Yeah people also told me that. Thats why I asked because he doesn't.


----------



## BABY BABS (Feb 5, 2008)

Babs starts barking every time the door bell rings. lol But seriously, Babs is actually a quiet pup too. She barks when there are people at the door, just for a little bit, and she barks during play sometimes.


----------



## cocopuff (Mar 27, 2004)

Barking is something they learn. If they make a noise and you respond to it, they will continue to make noise. CoCo and Cotton rarely bark, TinkerBella is my talker.


----------



## canadiandawn (Jan 11, 2006)

Wow, I remember a long time ago when I first heard Shiver's bark and thought it was the cutest thing in the world. We would give anything just to hear it. Now, not so much.
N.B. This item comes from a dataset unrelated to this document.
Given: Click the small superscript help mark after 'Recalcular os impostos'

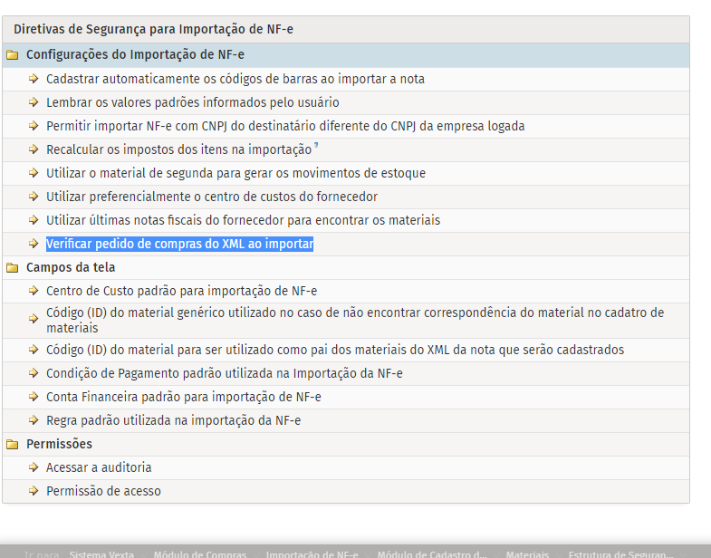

We have issues with her barking that ear piercing scream kind of bark and are now wishing she'd go back to her silent treatment.


----------



## Brenda (Jul 28, 2008)

Yogi is 6 months old.
Can bark but he does not bark very often.
If he has a strong reaction to a person she will really, really bark.
Other wise he is very quiet.


----------



## Chico's Mum (Sep 9, 2008)

canadiandawn said:


> Wow, I remember a long time ago when I first heard Shiver's bark and thought it was the cutest thing in the world. We would give anything just to hear it. Now, not so much. We have issues with her barking that ear piercing scream kind of bark and are now wishing she'd go back to her silent treatment.


Heheheh, your post made me laugh. Chico makes cute sounds. And The way I respond is ahhhhhh. LOL 

I don't mind him barking I just hope he wont bark if say the bell rings, the phone, Or if people come over. I don't want people to be afraid of my sweet boy.


----------



## rocky scotland (Jun 15, 2008)

Rocky isnt a barker at all, he is 6 and a half months now. Only if he is sitting at the window and another dog passes lol!


----------



## Yoshismom (Jul 6, 2005)

Chibi didnt bark until he was around 10 months old. He tried sometimes but it was more of a squeak, LOL! He still doesnt bark much but when he does it still doesnt sound like a normal bark.


----------



## jesshan (Sep 15, 2005)

Most puppies are growling or starting to bark at 4-5 weeks - I personally think that they learn to bark from the others who live with them. 

Mine don't bark as much until they get with the rest of them - then they learn REAL quick.


----------



## kobi0326 (Jun 13, 2008)

canadiandawn said:


> Wow, I remember a long time ago when I first heard Shiver's bark and thought it was the cutest thing in the world. We would give anything just to hear it. Now, not so much. We have issues with her barking that ear piercing scream kind of bark and are now wishing she'd go back to her silent treatment.


LOL...I can soooo relate to that. When Kobi was younger, we thought it was so cute when he barked.....now we wish he'd never learned to bark as now he barks at any noise he hears. He loves to look out the window and bark at anything that passes the window (ie, birds, bees, cars, people, etc.) We are struggling with the "Hush" command.


----------



## canadiandawn (Jan 11, 2006)

LOL! It's like they compete with each other. Shiver is the smallest and most submissive but barks the most. Maggie will bark when startled but when we tell her to stop, she does.....usually. Storm rarely barks. But if somebody comes to the door, it's utter chaos in this house. It's really embarrassing sometimes to see how little control I actually have over them. 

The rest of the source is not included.